Les interactions entre hydrophobines et entre hydrophobines et les composants majeurs de la paroi cellulaire ont été analysées à l’aide de mutants d’A. fumigatus. La caractérisation de mutants simples et multiples d’hydrophobines et/ou de CPCs a mis en relief que RodA est la seule hydrophobine requise pour former la couche de bâtonnets qui recouvre les spores, pour rendre les spores hydrophobes, pour fournir de la résistance au stress physique ou chimique et pour l’inertie immunitaire. Nous avons montré qu’aucune hydrophobine n’interagit avec RodA pour modifier la couche de bâtonnets qui recouvre les spores. L’analyse de mutants de délétion simples, doubles et triples de RodA, de mélanine et de a1,3-glucane a indiqué que les trois polymères sont nécessaires pour former une paroi cellulaire totalement fonctionnelle, rigide, hydrophobe et imperméable.

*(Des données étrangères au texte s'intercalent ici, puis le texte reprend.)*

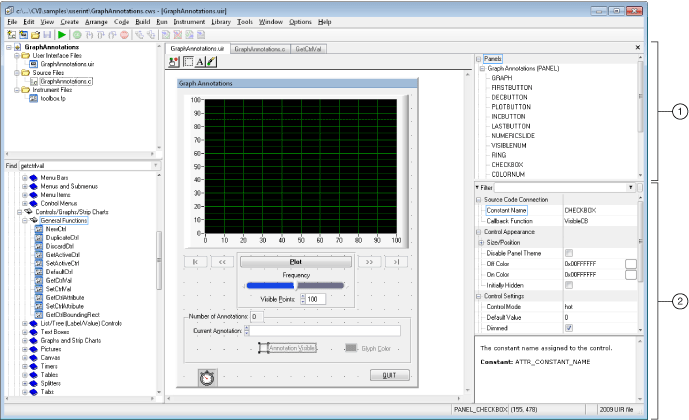Enable the Initially Hidden checkbox
Screen dimensions: 689x420
pos(568,285)
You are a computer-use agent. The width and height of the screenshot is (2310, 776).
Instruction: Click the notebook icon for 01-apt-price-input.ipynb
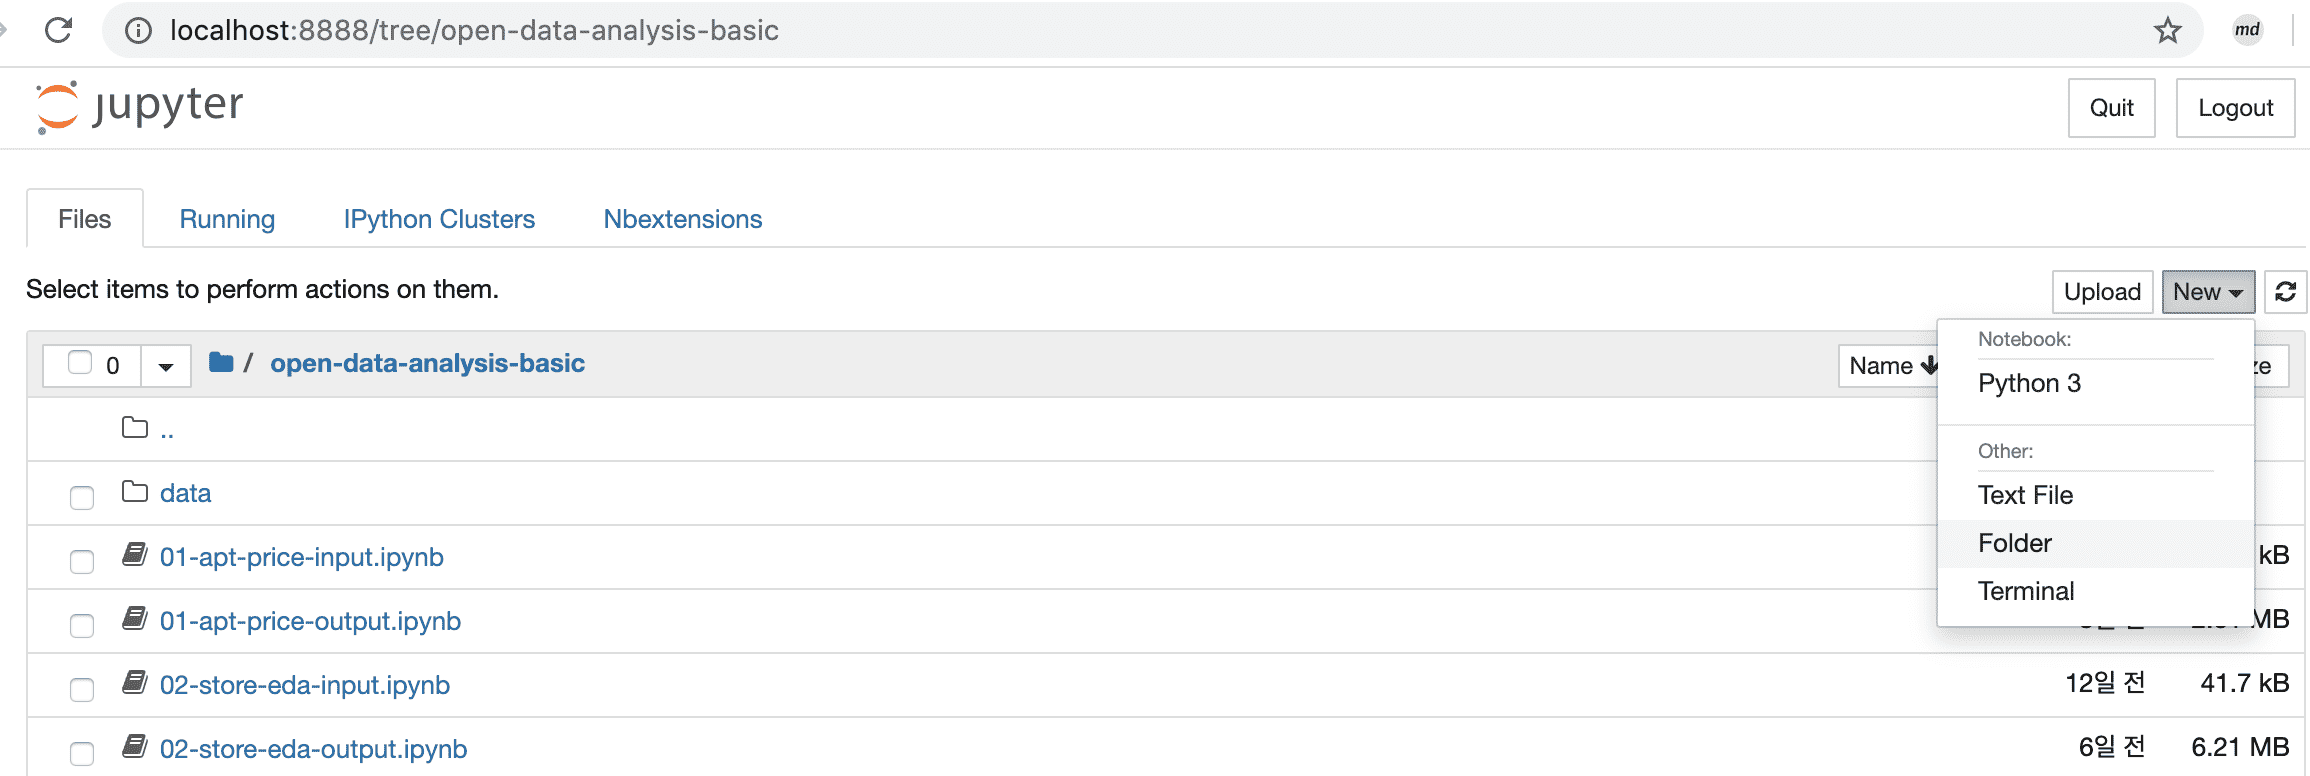click(x=134, y=555)
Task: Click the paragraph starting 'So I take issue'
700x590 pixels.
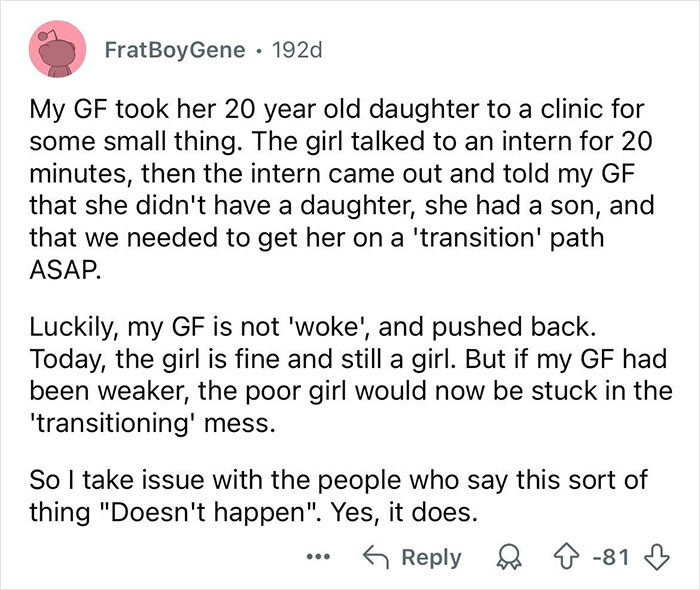Action: (339, 496)
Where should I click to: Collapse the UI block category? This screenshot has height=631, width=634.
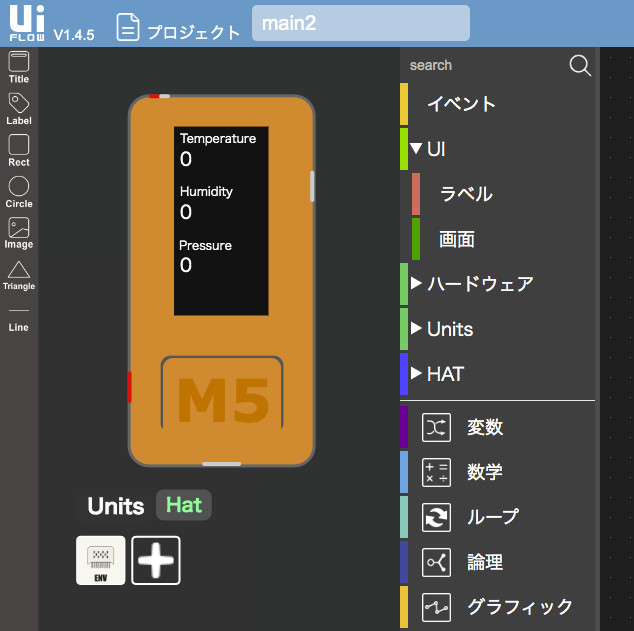[417, 149]
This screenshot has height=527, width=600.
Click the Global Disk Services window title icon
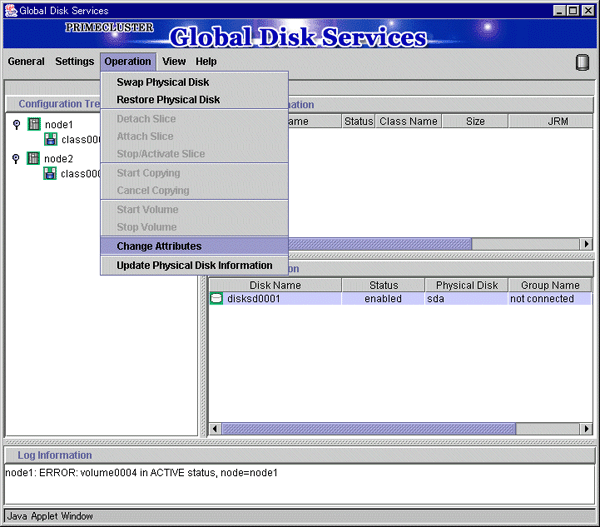(10, 10)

Nous avons établi un protocole standard pour calculer des structures pentamériques de fibres amyloïdes à partir de données de RMN du solide et nous les avons valider avec des amyloïdes fonctionnels étudiés par un membre du consortium (A. Loquet). De plus, nous avons avancé dans l’incorporation de nouveaux termes d’énergie dans le logiciel ARIA pour aider au calcul de structures fibrillaires à partir de données de RMN.

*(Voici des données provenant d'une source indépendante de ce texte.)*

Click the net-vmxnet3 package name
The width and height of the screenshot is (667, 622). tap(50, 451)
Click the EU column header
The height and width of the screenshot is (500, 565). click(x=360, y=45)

Nous nous sommes centrés sur l’étude du mécanisme de fibrillation, sur les interactions des hydrophobines et sur le développement de méthodes pour calculer des structures d ‘assemblages fibrillaires symétriques. Notre travail portera maintenant davantage sur la caractérisation des bâtonnets d’hydrophobines par RMN du solide, sur leurs interactions in vitro avec les composants majeurs de la paroi cellulaire et sur l’effet des CPCs sur l’assemblage des hydrophobines.

1. Pham CLL#, de Francisco BR#, Valsecchi I, Dazzoni R, Pillé A, Lo V, Ball SR, Cappai R, Wien F, Kwan AH, Guijarro JI*, Sunde M* (2018). Probing Structural Changes during Self-Assembly of Surface-Active Hydrophobin Proteins that Form Functional Amyloids in Fungi. J Mol Biol, doi: 10.1016/j.jmb.2018.07.025.
#First co-author; * Corresponding author
2. Valsecchi I, Dupres V, Stephen-Victor E, Guijarro JI, Gibbons J, Beau R, Bayry J, Coppee J-Y, Lafont F, Latge J-P, Beauvais A. (2018). Role of Hydrophobins in Aspergillus fumigatus. J of fungi. (1). doi: 10.3390/jof4010002.
3. Valsecchi I, Dupres V., Michel J-P, Duchateau M, Matondo M, Chamilos G, Saveanu C, Guijarro JI, Aimanianda V., Lafont F., Latge J-P, Beauvais A. (2018 - accepted). The puzzling construction of the conidial outer layer of Aspergillus fumigatus. Cellular Microbiology.